The Telecommunications Act of 1996 Employed 1000 Lawyers for A Decade

The Telecommunications Act of 1996 Employed 1000 Lawyers for A Decade

February 8, 2016 is the 20th anniversary of the 1996 Telecommunications Act, whose primary goal was creating a “procompetitive, deregulatory framework.” In this blog post, I consider one indicator near and dear to Washington, DC: How did it affect lawyers? (And what might that answer say about how well the Act met its goals?)

It’s not obvious what would be the best data on corporate legal activity or how to compile it, but one indicator is the number of Federal Communications Bar Association (FCBA) members. The FCBA, founded in 1936, describes itself as “an organization of attorneys and other professionals, including engineers, consultants, economists and government officials, involved in the development, interpretation and practice of communications law and policy.” In other words, if you want to practice communications law, you join the FCBA.

The earliest data I could find showed the FCBA with 223 members in 1943, increasing to 517 in 1959. In 1991, it had “about 2000” members. In 1996 that increased to 2850 and in 2001 peaked at 3,450 members (Figure 1).

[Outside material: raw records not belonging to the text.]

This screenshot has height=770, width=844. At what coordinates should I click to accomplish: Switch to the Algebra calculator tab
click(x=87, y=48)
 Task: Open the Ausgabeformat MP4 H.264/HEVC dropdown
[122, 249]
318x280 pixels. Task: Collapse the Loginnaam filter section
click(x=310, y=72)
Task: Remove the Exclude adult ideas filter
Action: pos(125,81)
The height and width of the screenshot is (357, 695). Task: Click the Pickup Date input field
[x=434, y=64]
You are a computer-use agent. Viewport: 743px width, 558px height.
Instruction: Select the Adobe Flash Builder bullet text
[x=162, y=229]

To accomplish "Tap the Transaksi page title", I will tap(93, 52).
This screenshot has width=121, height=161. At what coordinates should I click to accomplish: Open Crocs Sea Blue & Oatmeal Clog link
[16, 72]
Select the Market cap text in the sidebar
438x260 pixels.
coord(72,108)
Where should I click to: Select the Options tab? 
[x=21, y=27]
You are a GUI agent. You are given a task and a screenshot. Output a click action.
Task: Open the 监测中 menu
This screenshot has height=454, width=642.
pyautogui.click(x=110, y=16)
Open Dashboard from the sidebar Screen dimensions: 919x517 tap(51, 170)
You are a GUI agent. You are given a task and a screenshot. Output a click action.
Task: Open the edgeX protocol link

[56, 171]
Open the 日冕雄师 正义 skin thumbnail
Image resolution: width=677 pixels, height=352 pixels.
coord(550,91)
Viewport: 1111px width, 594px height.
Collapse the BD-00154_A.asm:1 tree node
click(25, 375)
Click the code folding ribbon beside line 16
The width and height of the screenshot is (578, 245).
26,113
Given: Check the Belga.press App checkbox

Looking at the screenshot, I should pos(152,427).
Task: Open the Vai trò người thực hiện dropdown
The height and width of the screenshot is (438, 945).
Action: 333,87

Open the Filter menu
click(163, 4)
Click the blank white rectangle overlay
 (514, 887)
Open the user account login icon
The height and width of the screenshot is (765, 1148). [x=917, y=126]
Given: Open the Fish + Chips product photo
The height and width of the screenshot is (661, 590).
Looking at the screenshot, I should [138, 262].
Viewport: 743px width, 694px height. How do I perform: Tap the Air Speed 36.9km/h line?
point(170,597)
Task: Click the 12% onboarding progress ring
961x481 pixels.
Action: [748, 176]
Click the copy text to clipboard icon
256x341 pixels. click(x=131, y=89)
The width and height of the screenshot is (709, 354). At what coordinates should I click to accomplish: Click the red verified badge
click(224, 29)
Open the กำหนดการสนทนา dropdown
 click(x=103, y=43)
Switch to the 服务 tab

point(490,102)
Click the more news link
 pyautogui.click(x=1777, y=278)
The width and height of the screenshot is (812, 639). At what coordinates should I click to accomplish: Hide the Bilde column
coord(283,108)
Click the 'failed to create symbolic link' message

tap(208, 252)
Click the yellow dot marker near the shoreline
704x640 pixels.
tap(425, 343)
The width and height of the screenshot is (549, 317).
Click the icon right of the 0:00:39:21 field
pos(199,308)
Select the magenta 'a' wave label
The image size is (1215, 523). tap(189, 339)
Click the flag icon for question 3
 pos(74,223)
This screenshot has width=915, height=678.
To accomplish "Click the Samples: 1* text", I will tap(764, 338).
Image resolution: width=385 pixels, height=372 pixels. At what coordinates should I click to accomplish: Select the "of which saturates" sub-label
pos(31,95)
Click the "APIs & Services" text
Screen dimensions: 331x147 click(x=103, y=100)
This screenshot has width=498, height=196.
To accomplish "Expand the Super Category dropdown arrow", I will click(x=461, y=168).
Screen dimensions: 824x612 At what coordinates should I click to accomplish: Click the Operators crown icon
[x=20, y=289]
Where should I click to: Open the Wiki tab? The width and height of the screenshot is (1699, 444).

Figure 1: Number of FCBA Members by Year[1]

FCBA membership

These data are imprecise—for example, today the FCBA reports having “over 2000” members. Regardless, they show that the 1996 Act appeared to generate work for about 1000 additional telecommunications lawyers for a decade. This increase suggests that TA96 did not lead to deregulation, at least to the extent to which deregulation should result in less interaction between industry and the regulator.

Based on several heroic[2] assumptions, that’s about $10 billion worth of legal services generated by the Act.[3] To be fair to the lawyers, the legislation probably could never have worked in practice[4] without lawyers stampeding in to figure out how to implement the thing.[5]

Whether the Act brought net benefits is another question, but on this anniversary lawyers, academics, think tankers, and advocacy groups should raise a toast in honor of the complex and ambiguous law that brought them so much good fortune.

 

[1] Sources: Data from 1959 and earlier are from the minutes of FCBA meetings recorded in the FCBA Bar Journal. Later data come from versions of the FCBA website stored on the Internet Archive (archive.org) and various newspaper articles.

[2] i.e., questionable: see footnote 3.

[3] The ABA estimated that in 2012 the average billing rate for law firm partners was $536 per hour and $370 for associates (http://www.abajournal.com/news/article/average_hourly_billing_rate_for_partners_last_year_was_727_in_largest_law_f/). At $370 per hour, 1000 lawyers billing 40 hours per week, 50 weeks a year for 10 years is about $7.4 billion. At $536 per hour the total comes to $10.7 billion. The true total might be higher or lower. DC communications attorneys might bill, on average, more or less than 40 hours per week on communications issues and probably charge higher rates than the national average. The estimate does not include time by paralegals, support staff, or experts hired to support regulatory filings.

[4] Some would argue it didn’t.

[5] And it’s only a net economic cost to the extent that it represents a net increase in the total number of lawyers and not a transfer from another industry to telecommunications.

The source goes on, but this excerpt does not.